- Task goal:
Your answer should consist of the lines in the following data that contain "width".

Entries taken from a collection:
Segment Open

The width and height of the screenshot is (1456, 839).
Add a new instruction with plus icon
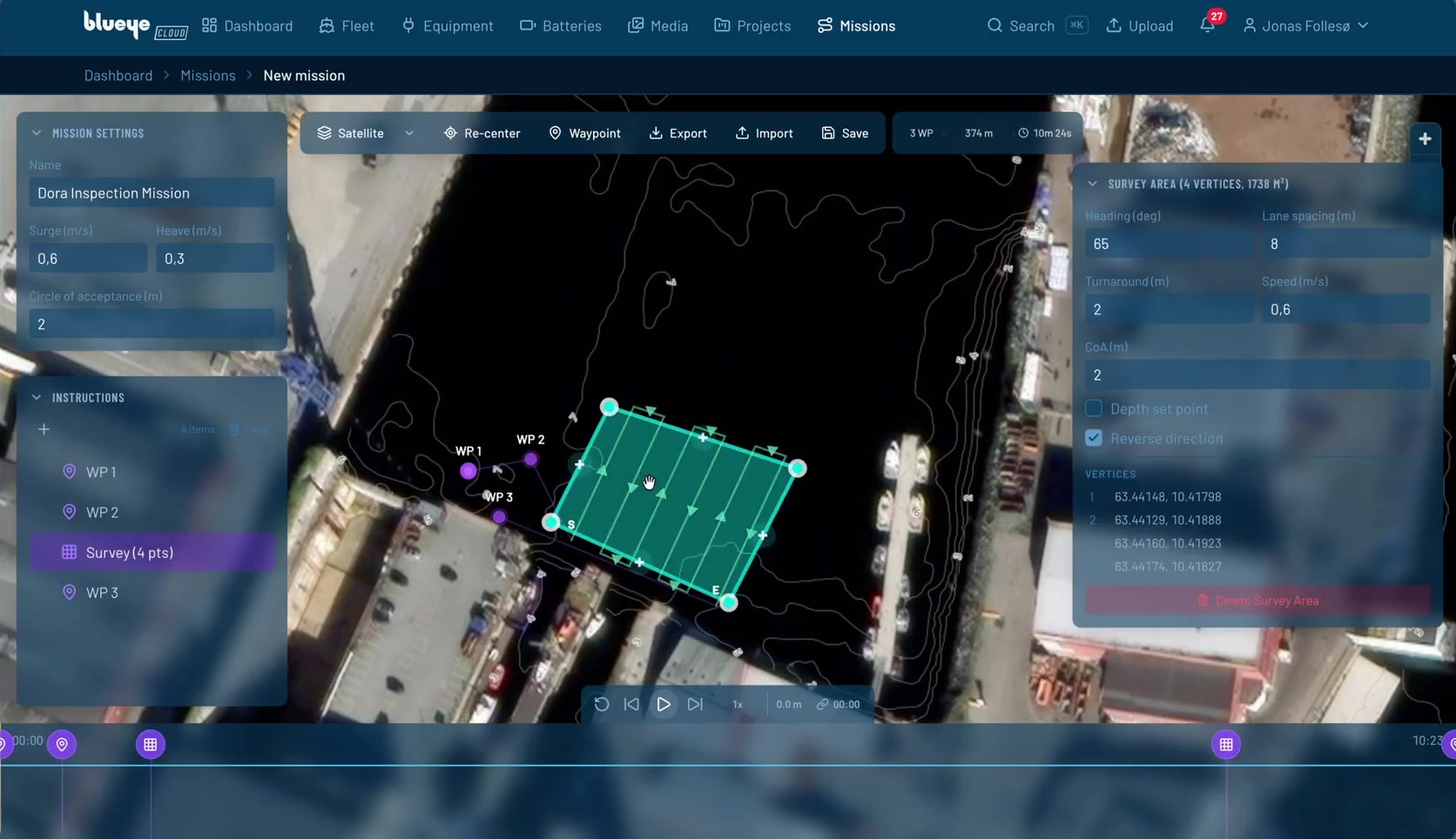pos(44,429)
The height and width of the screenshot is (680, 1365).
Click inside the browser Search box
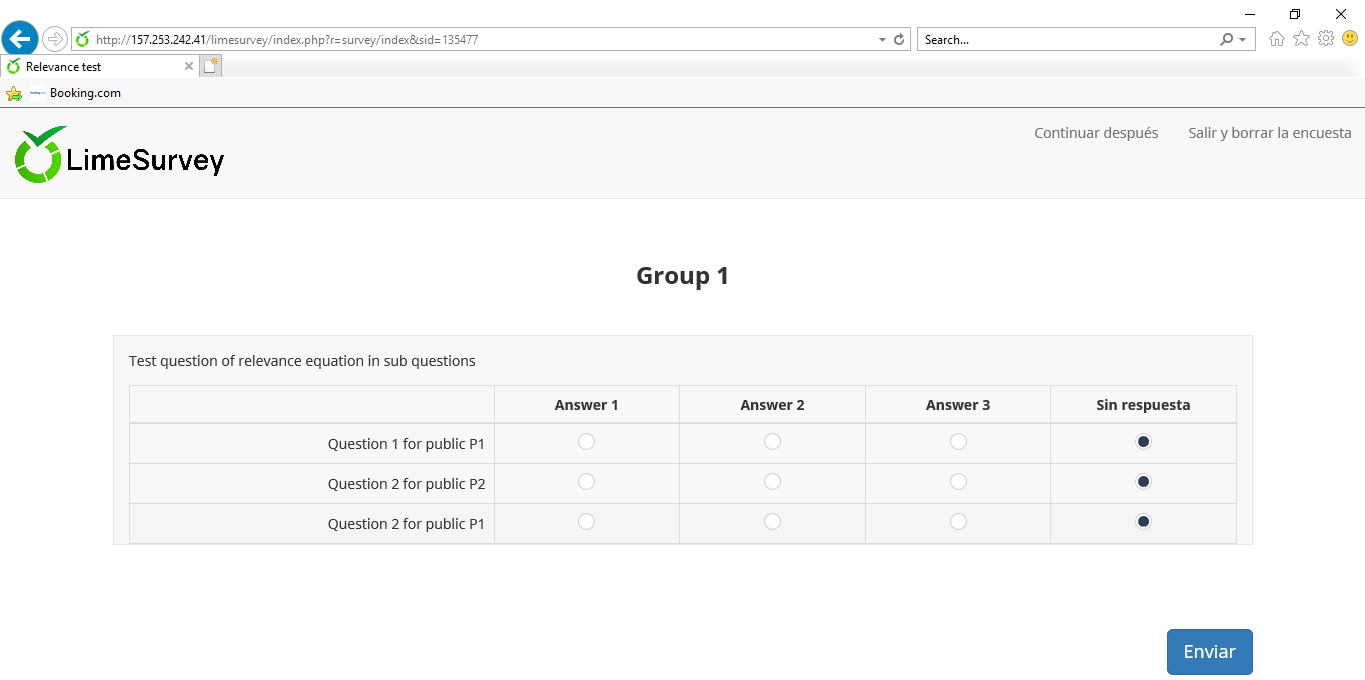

Segment Closed

- Response to this task:
The width and height of the screenshot is (1456, 839).
The height and width of the screenshot is (680, 1365).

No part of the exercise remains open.